Work enjoys sending out interesting Friday afternoon ‘clean the fridge’ reminders. This week I offered to write something in the style of H.P. Lovecraft, and the marketing department styled it up on fake paper. I share it here for your enjoyment. There is a longer version but the essence is contained within. Read on and enjoy this light farce.
Diary Found in an Empty Fridge
Dear diary, I realise I may never return to my loved ones in my quest for the Lost Lunch. Legend has it that it lies somewhere in the Metroplex fridges. God only knows what indescribable items that were once food I may find on my journey. May He have mercy on my soul.
I camped by the fridges last night. My sleep was undisturbed, thankfully. I fear though that something broke free in the night. There is a strange smell in my encampment, a faint smear on the ground that might be Thai green curry. Had something seen me? I could discern nothing out of place amidst the bedewed milk bottles and plastic bags.
It happened again last night. I tried to stay awake, but I drifted off and woke with more tracks about me. Something is growing inside those containers. No sightings of Lost Lunch so far.
I forget why I came here. I fear I am going mad.

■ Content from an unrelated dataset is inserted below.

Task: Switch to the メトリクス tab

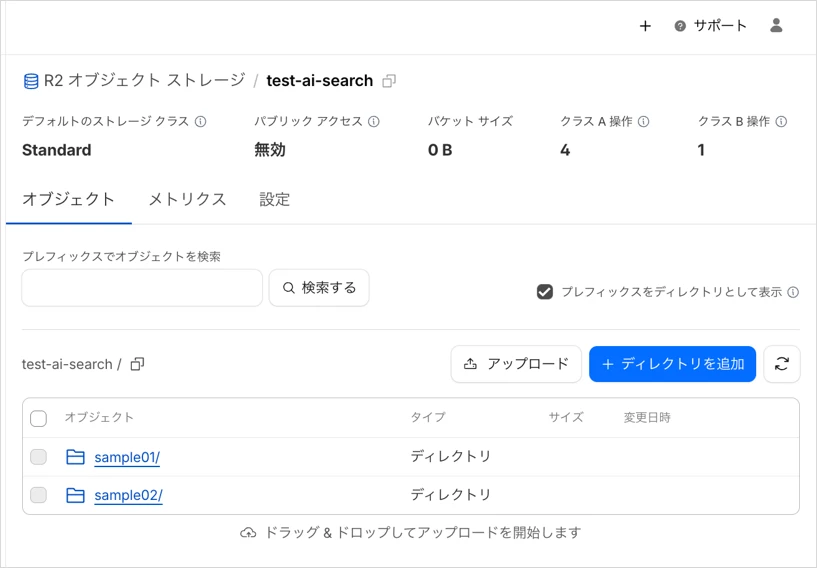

I woke tonight and found myself standing as if in a trance in front of the larger fridge, door open. My arms were stretched into that treacherous forest of bags and containers and then I felt myself stepping forward!

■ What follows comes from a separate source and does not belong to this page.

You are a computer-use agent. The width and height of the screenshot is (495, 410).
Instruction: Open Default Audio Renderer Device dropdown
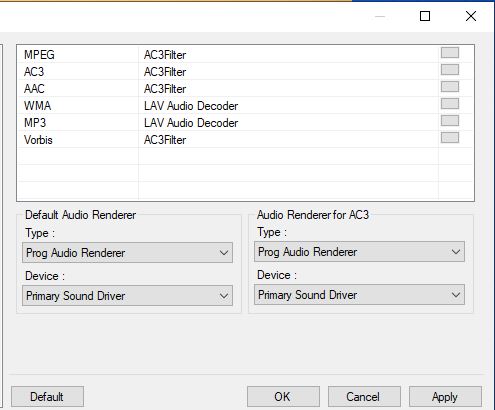click(127, 296)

It has become too much. I am packing my encampment up. There is something in here, something mouldy and ancient and … the smells cloud my judgement.
I will gird myself this afternoon and clear it out, every last bag and container, righteous or corrupt, owned or abandoned. I leave only this diary as a warning for future generations.
Don’t mourn me. The corruption growing inside these fridges will be gone, once and for all, by 4:30pm.